Per aspera…


 En el transcurso de los años tanto el running como el Ashtanga me han valido para tratar de alcanzar una suerte de meditación en movimiento, obviamente en el sentido más amplio del término. Pero con una gran diferencia en cuanto a la reacción de mi mente.

Cuando corría, la mente se relajaba y podía enfocarme sobre proyectos, asuntos por resolver, temas laborales, encontrando a menudo una solución o una idea.

Con el Ashtanga la mente sigue relajándose (a veces), pero el resultado para mí no ha sido un mayor enfoque, sino una cierta apatía y a veces indiferencia. La sensación, casi física, es como de haberme ablandado muchísimo: en otros tiempos no habría permitido que ocurrieran ciertas cosas y no habría dejado pasar otras.
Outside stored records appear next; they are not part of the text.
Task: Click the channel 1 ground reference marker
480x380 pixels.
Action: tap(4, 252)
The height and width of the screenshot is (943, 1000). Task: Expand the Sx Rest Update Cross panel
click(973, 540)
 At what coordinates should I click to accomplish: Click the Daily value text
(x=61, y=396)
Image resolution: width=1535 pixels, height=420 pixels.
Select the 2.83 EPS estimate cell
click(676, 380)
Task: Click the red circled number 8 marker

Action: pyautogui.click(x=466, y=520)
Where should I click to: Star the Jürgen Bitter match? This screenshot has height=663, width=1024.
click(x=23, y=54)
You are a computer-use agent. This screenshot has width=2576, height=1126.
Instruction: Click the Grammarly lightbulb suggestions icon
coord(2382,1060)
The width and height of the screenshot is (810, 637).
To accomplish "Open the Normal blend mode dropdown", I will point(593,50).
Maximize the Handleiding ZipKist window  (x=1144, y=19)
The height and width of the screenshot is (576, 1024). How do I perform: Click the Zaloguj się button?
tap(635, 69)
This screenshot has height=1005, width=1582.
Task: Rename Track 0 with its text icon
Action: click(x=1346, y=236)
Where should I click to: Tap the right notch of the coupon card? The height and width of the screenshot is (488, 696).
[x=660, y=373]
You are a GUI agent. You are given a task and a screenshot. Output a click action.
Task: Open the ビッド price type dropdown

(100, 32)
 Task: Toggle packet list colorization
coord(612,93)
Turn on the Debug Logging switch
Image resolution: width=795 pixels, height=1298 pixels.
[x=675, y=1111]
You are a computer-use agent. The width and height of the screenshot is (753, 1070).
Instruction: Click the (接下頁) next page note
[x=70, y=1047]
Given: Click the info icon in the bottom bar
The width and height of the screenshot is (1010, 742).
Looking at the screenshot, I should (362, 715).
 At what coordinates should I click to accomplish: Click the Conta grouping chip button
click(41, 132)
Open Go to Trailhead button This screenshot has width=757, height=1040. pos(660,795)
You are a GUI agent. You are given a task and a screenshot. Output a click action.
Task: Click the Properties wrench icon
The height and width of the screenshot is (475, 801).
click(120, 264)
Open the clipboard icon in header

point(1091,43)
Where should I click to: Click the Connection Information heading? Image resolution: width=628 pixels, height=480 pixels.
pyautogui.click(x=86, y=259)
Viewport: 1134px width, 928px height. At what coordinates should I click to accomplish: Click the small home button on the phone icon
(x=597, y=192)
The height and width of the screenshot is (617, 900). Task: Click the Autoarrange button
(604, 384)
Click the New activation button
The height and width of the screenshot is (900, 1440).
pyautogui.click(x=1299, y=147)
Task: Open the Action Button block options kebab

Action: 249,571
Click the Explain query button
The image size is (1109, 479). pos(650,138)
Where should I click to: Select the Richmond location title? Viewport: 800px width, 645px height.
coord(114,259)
Y eso obviamente no ha tenido ningún efecto positivo en mí. He de confesar que un poco me asusta y aún estoy intentando entender como cambiar esa actitud indolente de mi mente mediante la práctica, puesto que ya no hay manera de que pueda volver a correr como antes.

Reconozco que seguramente es un proceso de reflexión muy personal que tiene que ahondar hasta las capas más interiores del espíritu. Y además, vistas mis experiencias recientes, no le veo ningún sentido en buscar o esperarse opiniones más o menos informadas o consejos. Mejor agachar la cabeza y currárselo solitos.